Nation’s Largest Health Insurer Evaluating Leaving Obamacare Exchanges in 2017
Kate Scanlon /
UnitedHealth Group, the nation’s largest health insurer, announced Thursday that it has reduced its earnings expectations for 2015 and projected a similar initial outlook for 2016. The company also indicated it is considering leaving Obamacare’s public exchange markets in 2017.
The company expects a $0.26-per-share—or $425-million—reduction in its fourth-quarter earnings for 2015.
UnitedHealth Group added that it anticipates net earnings of $7.10 to $7.30 per share in 2016 and promises to provide additional details at its upcoming investor conference.
In a press release, the company said the changes reflect “a continuing deterioration in individual exchange-compliant product performance.”
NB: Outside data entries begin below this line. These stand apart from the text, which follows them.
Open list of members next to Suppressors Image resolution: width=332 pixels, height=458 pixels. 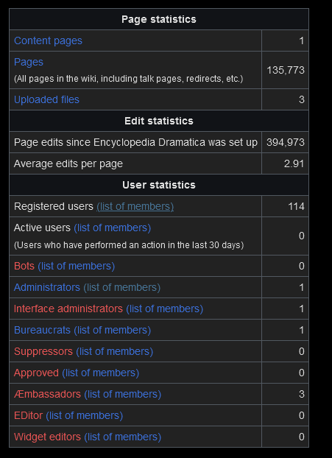click(114, 351)
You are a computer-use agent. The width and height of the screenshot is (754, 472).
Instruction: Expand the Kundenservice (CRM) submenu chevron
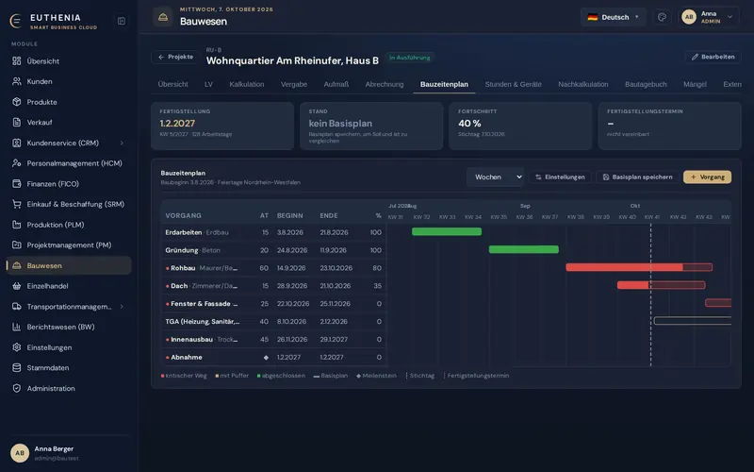tap(122, 143)
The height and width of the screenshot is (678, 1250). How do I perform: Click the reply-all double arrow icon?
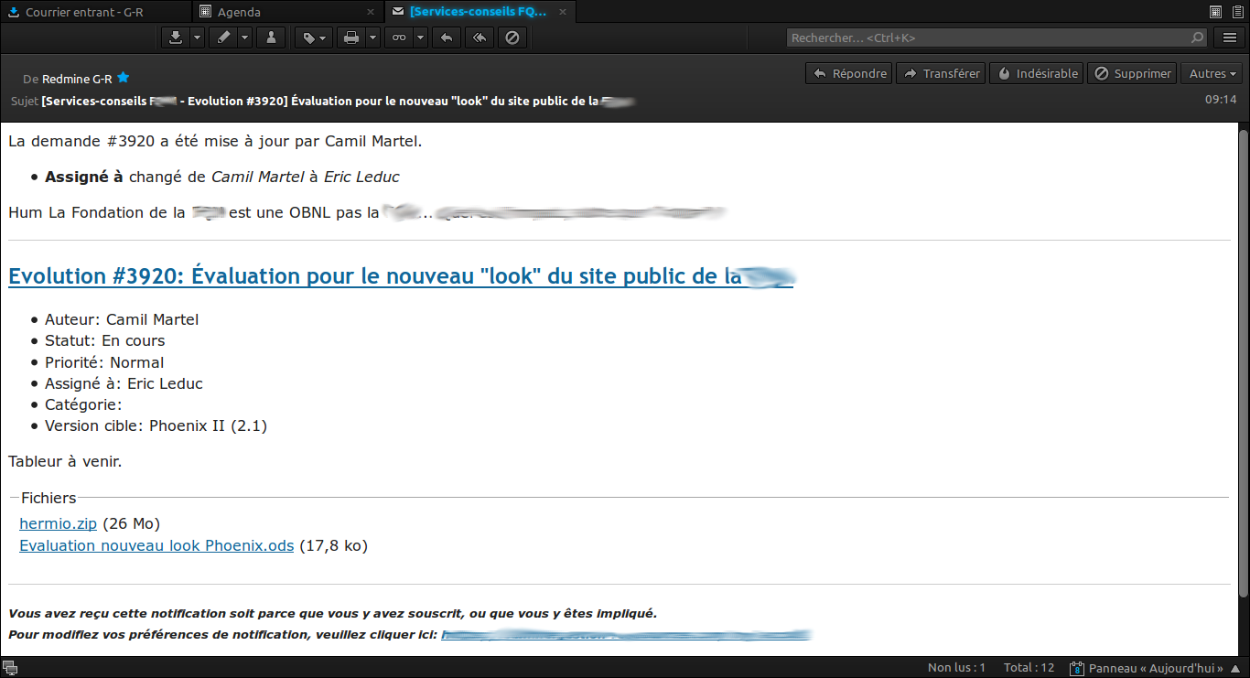(x=479, y=38)
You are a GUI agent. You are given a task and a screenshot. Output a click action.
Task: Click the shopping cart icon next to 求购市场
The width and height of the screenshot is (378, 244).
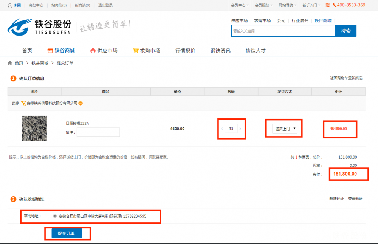pyautogui.click(x=135, y=51)
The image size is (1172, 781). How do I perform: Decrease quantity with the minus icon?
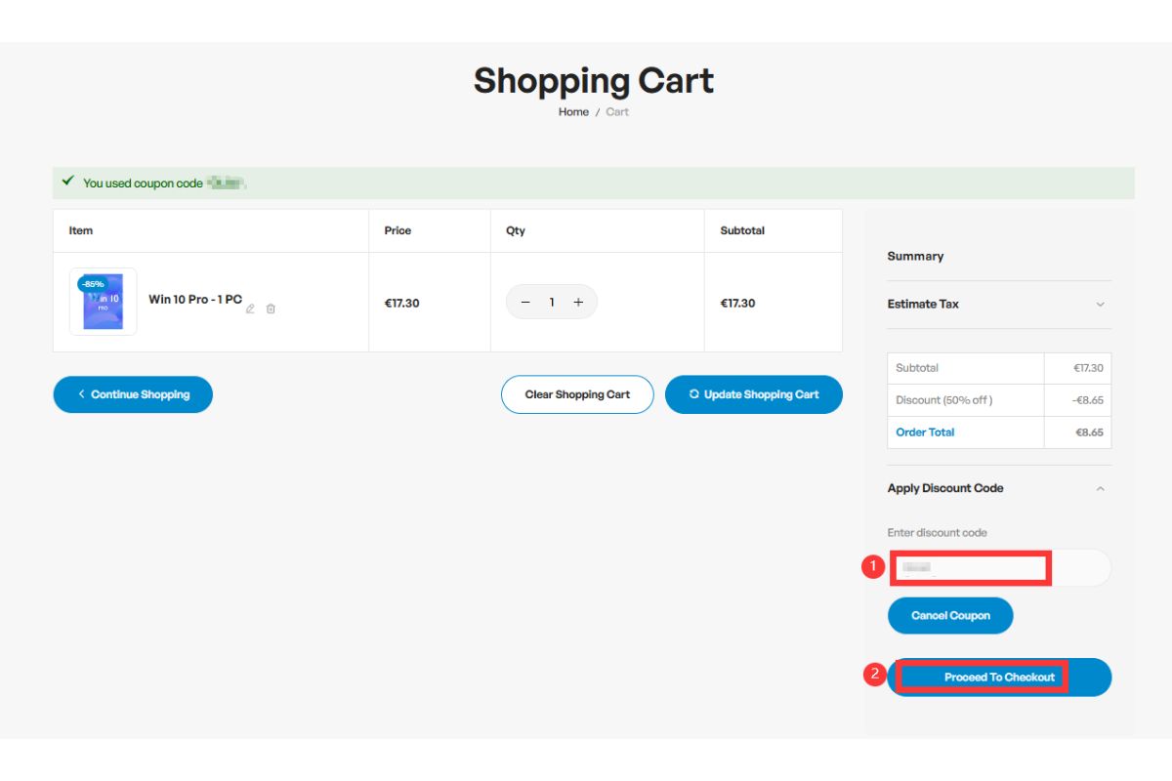525,303
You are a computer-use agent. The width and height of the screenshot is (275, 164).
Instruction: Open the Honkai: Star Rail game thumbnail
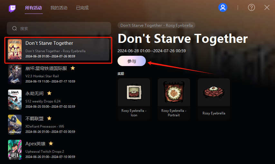pyautogui.click(x=15, y=74)
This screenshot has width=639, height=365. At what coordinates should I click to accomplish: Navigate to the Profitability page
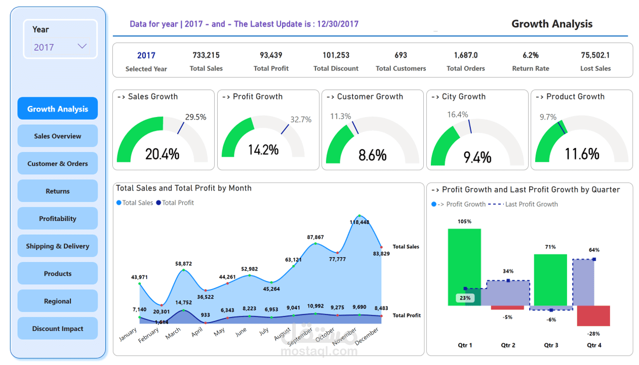[57, 218]
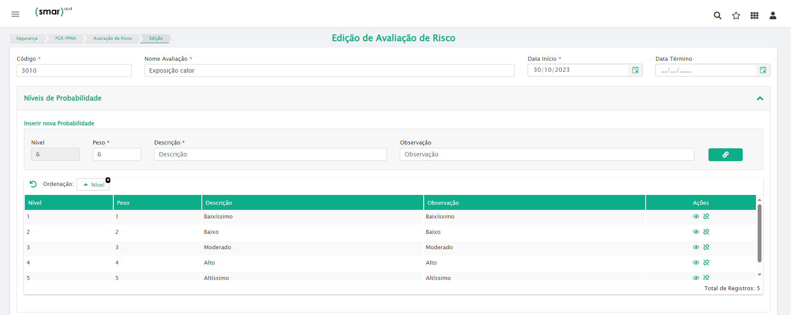Click the favorites star icon

tap(736, 15)
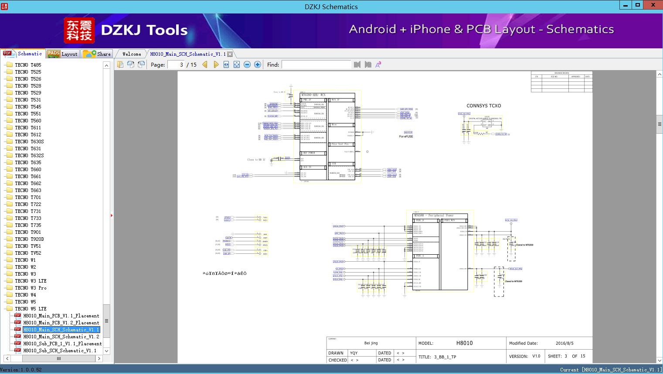Switch to the Layout tab

(x=62, y=54)
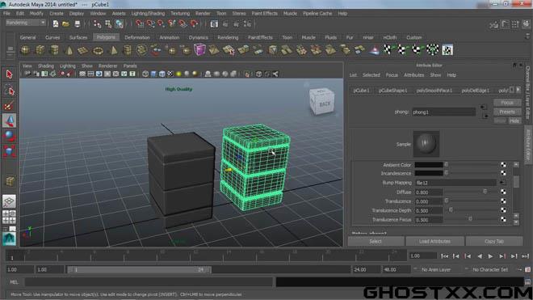
Task: Activate the Paint Selection tool
Action: (9, 106)
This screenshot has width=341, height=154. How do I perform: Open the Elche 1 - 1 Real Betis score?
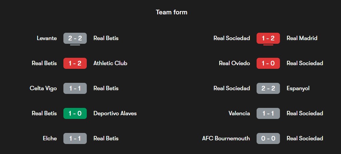75,138
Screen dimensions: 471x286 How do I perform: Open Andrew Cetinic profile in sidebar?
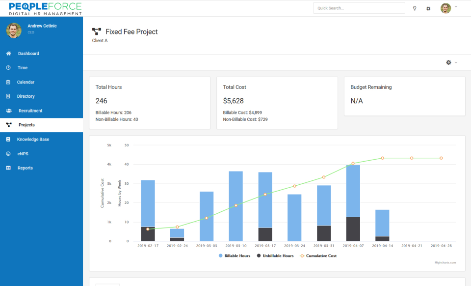click(42, 26)
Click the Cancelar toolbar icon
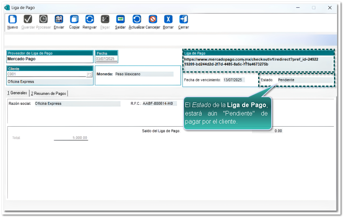 pos(153,20)
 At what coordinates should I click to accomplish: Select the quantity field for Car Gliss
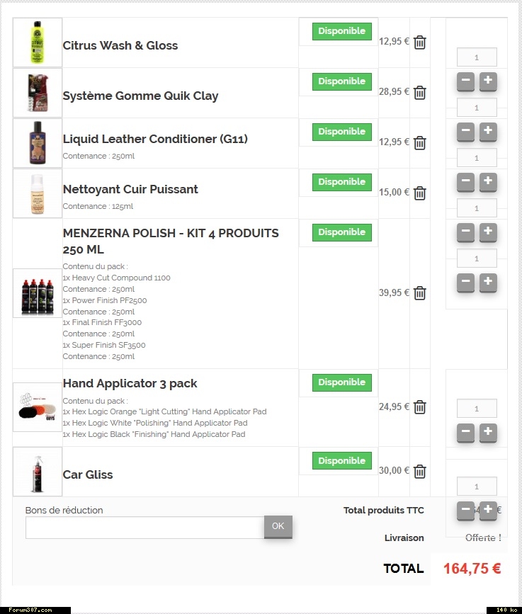(x=477, y=487)
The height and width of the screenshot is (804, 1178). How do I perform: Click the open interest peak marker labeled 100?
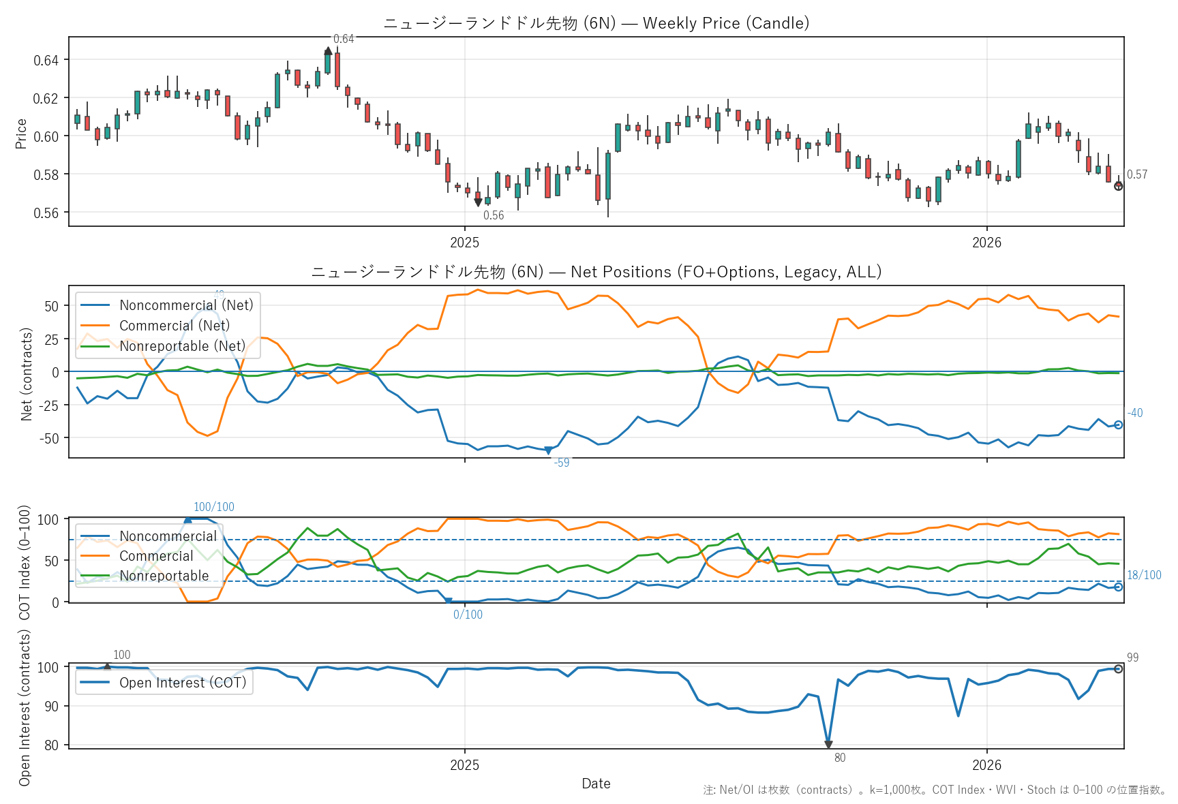pos(107,666)
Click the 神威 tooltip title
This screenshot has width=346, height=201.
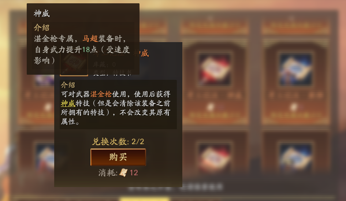point(42,14)
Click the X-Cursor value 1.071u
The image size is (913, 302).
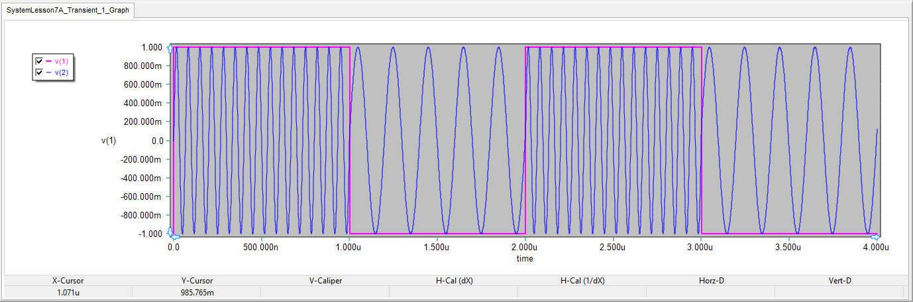(68, 292)
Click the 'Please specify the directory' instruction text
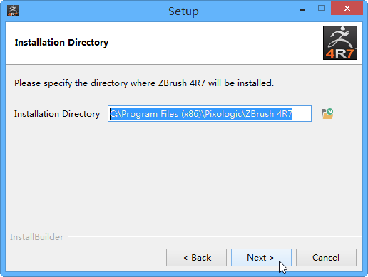The height and width of the screenshot is (277, 368). (x=144, y=83)
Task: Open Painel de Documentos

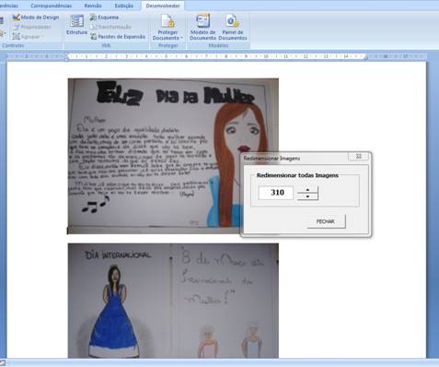Action: point(233,27)
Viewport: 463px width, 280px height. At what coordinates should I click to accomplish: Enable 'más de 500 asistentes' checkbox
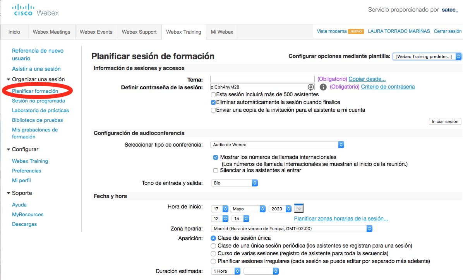(213, 94)
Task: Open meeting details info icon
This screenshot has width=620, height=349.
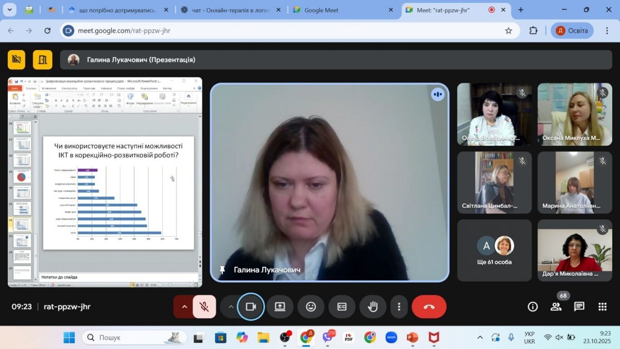Action: click(533, 307)
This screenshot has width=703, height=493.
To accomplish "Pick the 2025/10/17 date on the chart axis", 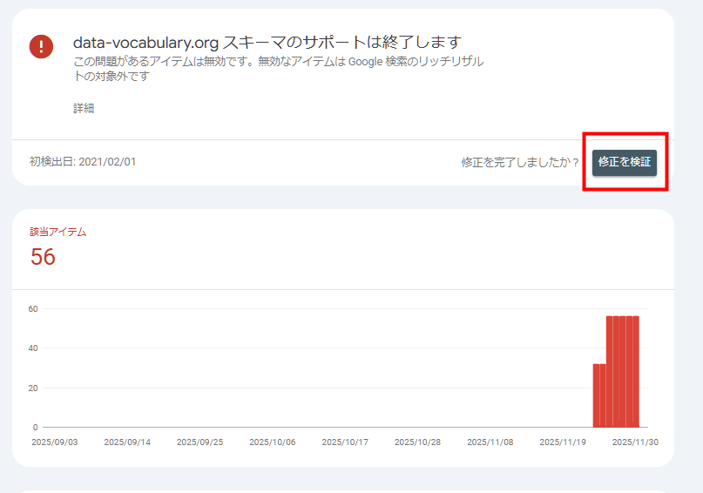I will tap(345, 442).
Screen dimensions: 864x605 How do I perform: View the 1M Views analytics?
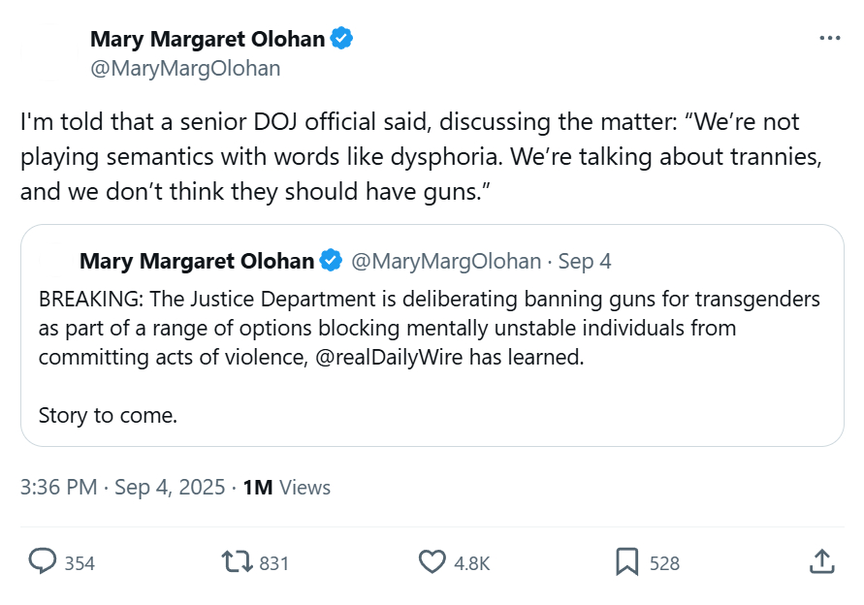[287, 487]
UnitedHealth added that “the earnings pressure is driven by projected losses on individual exchange-compliant products related to the 2015 and 2016 policy years.”
“In recent weeks, growth expectations for individual exchange participation have tempered industrywide, co-operatives have failed, and market data has signaled higher risks and more difficulties while our own claims experience has deteriorated, so we are taking this proactive step,” Stephen J. Hemsley, chief executive officer of UnitedHealth Group, said in a statement.
“We continue to be pleased with the growth and overall performance of our company outside of the individual exchange products and look forward to strong, positive and broad based earnings growth across our enterprise in 2016,” Hemsley continued.
Ed Haislmaier, a senior research fellow in health policy studies at The Heritage Foundation, told The Daily Signal that UnitedHealth’s announcement is “quite interesting,” given that it recently “expanded [its] footprint” in the exchanges.
So far, Haislmaier said, many of the carriers who have failed on the exchanges have been “local or regional,” but UnitedHealth is a “big national carrier.”
Haislmaier said that for the “carrier with the most states by far” to pull back its participation would be “significant,” and that the number of plans consumers could purchase in their states would decline.
He added that the plans on the exchanges haven’t been profitable because the enrollees are utilizing services at greater than expected rates, including healthy people who have “no disincentive to over-use the plans.”